Колесников убрал наган.
– Садитесь. Так кто же из вас Глебов?
Мужики переглянулись.
– Ну я буду Глебов, – сказал тот, что был пониже ростом, – а вы, извиняюсь, не тот раненый командир, про которого Евдокия говорила? Не дождались, стало быть, подмоги, сами заявились… И сильно вас ранило?
Лейтенант покраснел.
– Здесь не вы, а я задаю вопросы.
Широкоплечий усмехнулся и погладил бороду. Нет, он был не из робкого десятка, этот Петр Лукич. Тогда почему отказался пойти к Евдокии? Ведь за каждого пойманного красного командира немцы давали деньги!
– Немцам служишь? И дорого платят? Наличными или натурой? Отвечай, немецкий прихвостень, когда с тобой советский командир разговаривает!
Глебов слегка побледнел, но продолжал сидеть и взгляда своего не отвел. Подождав, когда гнев лейтенанта пройдет, сказал:
– Можно и так считать. Сполняю, что требуют. А плата… Тут всем одинаково платят: не повесили нынче, значит, наградили…

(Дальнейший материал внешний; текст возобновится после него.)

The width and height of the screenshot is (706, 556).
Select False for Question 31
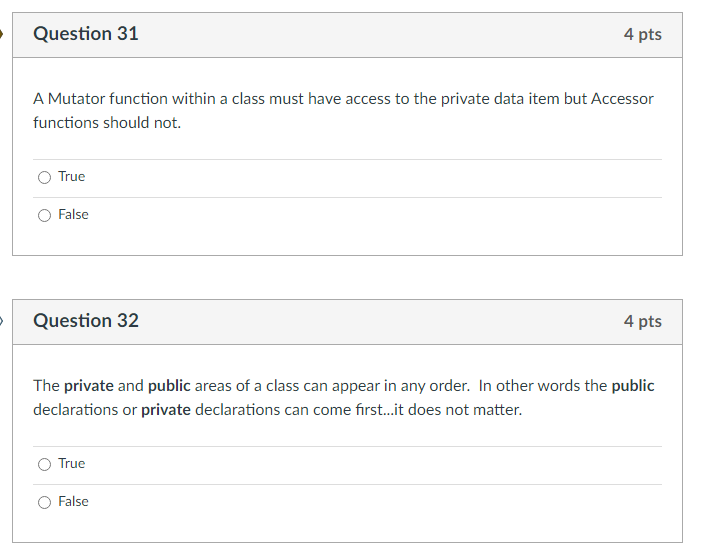(44, 216)
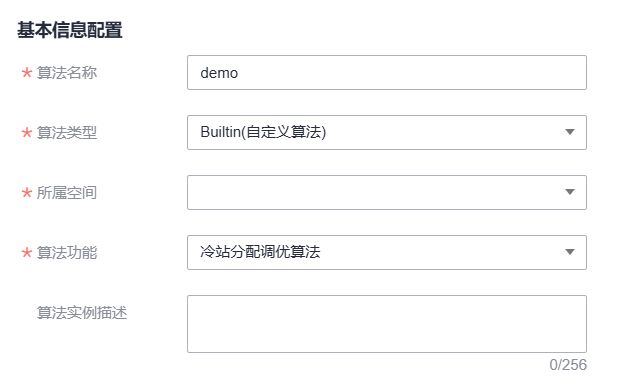The image size is (637, 386).
Task: Open the 冷站分配调优算法 select box
Action: pos(387,252)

– Приказы немцев выполняешь! – не сдавался Геннадий. – Значит, предаешь Родину!
Глебов опустил глаза.
– Экой ты скорый, парень! Сполняешь – значит, предатель. Так ведь приказы по-разному сполнять можно… – он покосился на застывших у дверей с оружием в руках солдат Колесникова. – Ты лучше скажи, зачем к нам пожаловал? Чего тебе надобно?
Лейтенант думал, при свете лампы разглядывая лица мужиков.
– Немцев в деревне много?
Старики снова переглянулись.
– Как для кого, – сказал Глебов, – ежели ты смелый человек, для тебя это пустяки, а коли трус, лучше сюда не суйся.
– Загадками говоришь.
– А ты разгадывай!
Лейтенант нервничал, не зная, как поступить. С одной стороны, угрозой от стариков ничего не добьешься– не таковские, с другой – у него не было времени на то, чтобы завоевать их расположение.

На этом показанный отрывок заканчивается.